▶ **WORK TO BE COMPLETED**
Print each of the records below, leaving every word as it is.

▶ **DATA EXCERPTS**
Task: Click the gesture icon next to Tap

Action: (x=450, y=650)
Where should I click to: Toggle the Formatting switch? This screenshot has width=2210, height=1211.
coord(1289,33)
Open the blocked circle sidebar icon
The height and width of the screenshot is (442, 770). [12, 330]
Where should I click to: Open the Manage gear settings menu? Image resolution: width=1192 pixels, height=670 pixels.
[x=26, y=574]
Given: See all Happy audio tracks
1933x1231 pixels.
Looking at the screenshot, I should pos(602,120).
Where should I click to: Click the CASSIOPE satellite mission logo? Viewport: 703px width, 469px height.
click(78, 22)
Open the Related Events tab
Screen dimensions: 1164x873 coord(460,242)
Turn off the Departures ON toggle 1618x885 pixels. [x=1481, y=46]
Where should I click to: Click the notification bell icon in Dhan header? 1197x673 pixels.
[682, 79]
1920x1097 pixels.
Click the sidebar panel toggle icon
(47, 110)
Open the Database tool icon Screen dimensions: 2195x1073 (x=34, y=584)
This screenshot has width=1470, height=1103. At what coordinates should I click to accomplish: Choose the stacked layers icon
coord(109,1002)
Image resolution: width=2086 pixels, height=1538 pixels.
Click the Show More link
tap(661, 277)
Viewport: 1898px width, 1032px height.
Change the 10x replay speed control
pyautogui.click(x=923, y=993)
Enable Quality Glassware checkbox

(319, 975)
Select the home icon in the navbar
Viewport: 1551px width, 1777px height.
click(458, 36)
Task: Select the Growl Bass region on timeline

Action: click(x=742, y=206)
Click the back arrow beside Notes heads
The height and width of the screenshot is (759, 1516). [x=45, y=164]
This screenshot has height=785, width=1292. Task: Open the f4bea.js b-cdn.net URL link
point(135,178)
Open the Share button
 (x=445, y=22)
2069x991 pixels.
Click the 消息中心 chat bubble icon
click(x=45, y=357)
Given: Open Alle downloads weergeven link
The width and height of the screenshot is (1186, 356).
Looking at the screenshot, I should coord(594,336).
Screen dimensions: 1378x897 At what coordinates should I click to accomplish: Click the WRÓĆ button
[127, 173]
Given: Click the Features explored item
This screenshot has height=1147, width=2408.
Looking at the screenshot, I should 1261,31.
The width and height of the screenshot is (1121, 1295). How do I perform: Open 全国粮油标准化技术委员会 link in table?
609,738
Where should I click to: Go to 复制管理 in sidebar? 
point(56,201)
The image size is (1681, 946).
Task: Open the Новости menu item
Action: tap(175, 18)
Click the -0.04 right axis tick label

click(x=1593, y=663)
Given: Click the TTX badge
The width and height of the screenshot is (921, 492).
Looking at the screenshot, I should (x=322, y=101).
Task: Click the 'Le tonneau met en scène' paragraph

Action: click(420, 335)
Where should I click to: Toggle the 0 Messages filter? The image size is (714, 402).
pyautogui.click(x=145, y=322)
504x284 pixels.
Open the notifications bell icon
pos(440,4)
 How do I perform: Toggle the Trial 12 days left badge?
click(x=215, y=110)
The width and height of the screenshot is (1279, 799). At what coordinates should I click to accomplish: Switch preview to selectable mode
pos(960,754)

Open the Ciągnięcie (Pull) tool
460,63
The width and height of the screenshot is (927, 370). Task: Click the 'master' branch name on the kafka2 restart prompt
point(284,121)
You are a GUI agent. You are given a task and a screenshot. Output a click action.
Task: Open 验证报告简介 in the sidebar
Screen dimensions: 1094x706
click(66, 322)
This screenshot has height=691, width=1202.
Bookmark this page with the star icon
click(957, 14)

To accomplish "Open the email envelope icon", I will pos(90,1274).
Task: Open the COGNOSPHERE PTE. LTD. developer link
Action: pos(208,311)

▶ **RESPONSE BELOW**
Task: Click the gesture icon next to Tap

Action: (x=450, y=650)
Where should I click to: Toggle the Formatting switch? This screenshot has width=2210, height=1211.
coord(1289,33)
Open the blocked circle sidebar icon
The height and width of the screenshot is (442, 770). [12, 330]
Where should I click to: Open the Manage gear settings menu? Image resolution: width=1192 pixels, height=670 pixels.
[x=26, y=574]
Given: See all Happy audio tracks
1933x1231 pixels.
Looking at the screenshot, I should pos(602,120).
Where should I click to: Click the CASSIOPE satellite mission logo? Viewport: 703px width, 469px height.
click(78, 22)
Open the Related Events tab
Screen dimensions: 1164x873 coord(460,242)
Turn off the Departures ON toggle 1618x885 pixels. [x=1481, y=46]
Where should I click to: Click the notification bell icon in Dhan header? 1197x673 pixels.
[682, 79]
1920x1097 pixels.
Click the sidebar panel toggle icon
(47, 110)
Open the Database tool icon Screen dimensions: 2195x1073 (x=34, y=584)
This screenshot has width=1470, height=1103. At what coordinates should I click to accomplish: Choose the stacked layers icon
coord(109,1002)
Image resolution: width=2086 pixels, height=1538 pixels.
Click the Show More link
tap(661, 277)
Viewport: 1898px width, 1032px height.
Change the 10x replay speed control
pyautogui.click(x=923, y=993)
Enable Quality Glassware checkbox

(319, 975)
Select the home icon in the navbar
Viewport: 1551px width, 1777px height.
click(458, 36)
Task: Select the Growl Bass region on timeline

Action: click(x=742, y=206)
Click the back arrow beside Notes heads
The height and width of the screenshot is (759, 1516). [x=45, y=164]
This screenshot has height=785, width=1292. Task: Open the f4bea.js b-cdn.net URL link
point(135,178)
Open the Share button
 (x=445, y=22)
2069x991 pixels.
Click the 消息中心 chat bubble icon
click(x=45, y=357)
Given: Open Alle downloads weergeven link
The width and height of the screenshot is (1186, 356).
Looking at the screenshot, I should coord(594,336).
Screen dimensions: 1378x897 At what coordinates should I click to accomplish: Click the WRÓĆ button
[127, 173]
Given: Click the Features explored item
This screenshot has height=1147, width=2408.
Looking at the screenshot, I should 1261,31.
The width and height of the screenshot is (1121, 1295). How do I perform: Open 全国粮油标准化技术委员会 link in table?
609,738
Where should I click to: Go to 复制管理 in sidebar? 
point(56,201)
The image size is (1681, 946).
Task: Open the Новости menu item
Action: tap(175, 18)
Click the -0.04 right axis tick label

click(x=1593, y=663)
Given: Click the TTX badge
The width and height of the screenshot is (921, 492).
Looking at the screenshot, I should (x=322, y=101).
Task: Click the 'Le tonneau met en scène' paragraph

Action: click(420, 335)
Where should I click to: Toggle the 0 Messages filter? The image size is (714, 402).
pyautogui.click(x=145, y=322)
504x284 pixels.
Open the notifications bell icon
pos(440,4)
 How do I perform: Toggle the Trial 12 days left badge?
click(x=215, y=110)
The width and height of the screenshot is (1279, 799). At what coordinates should I click to accomplish: Switch preview to selectable mode
pos(960,754)

Open the Ciągnięcie (Pull) tool
460,63
The width and height of the screenshot is (927, 370). Task: Click the 'master' branch name on the kafka2 restart prompt
point(284,121)
You are a GUI agent. You are given a task and a screenshot. Output a click action.
Task: Open 验证报告简介 in the sidebar
Screen dimensions: 1094x706
click(66, 322)
This screenshot has height=691, width=1202.
Bookmark this page with the star icon
click(957, 14)

To accomplish "Open the email envelope icon", I will pos(90,1274).
Task: Open the COGNOSPHERE PTE. LTD. developer link
Action: pos(208,311)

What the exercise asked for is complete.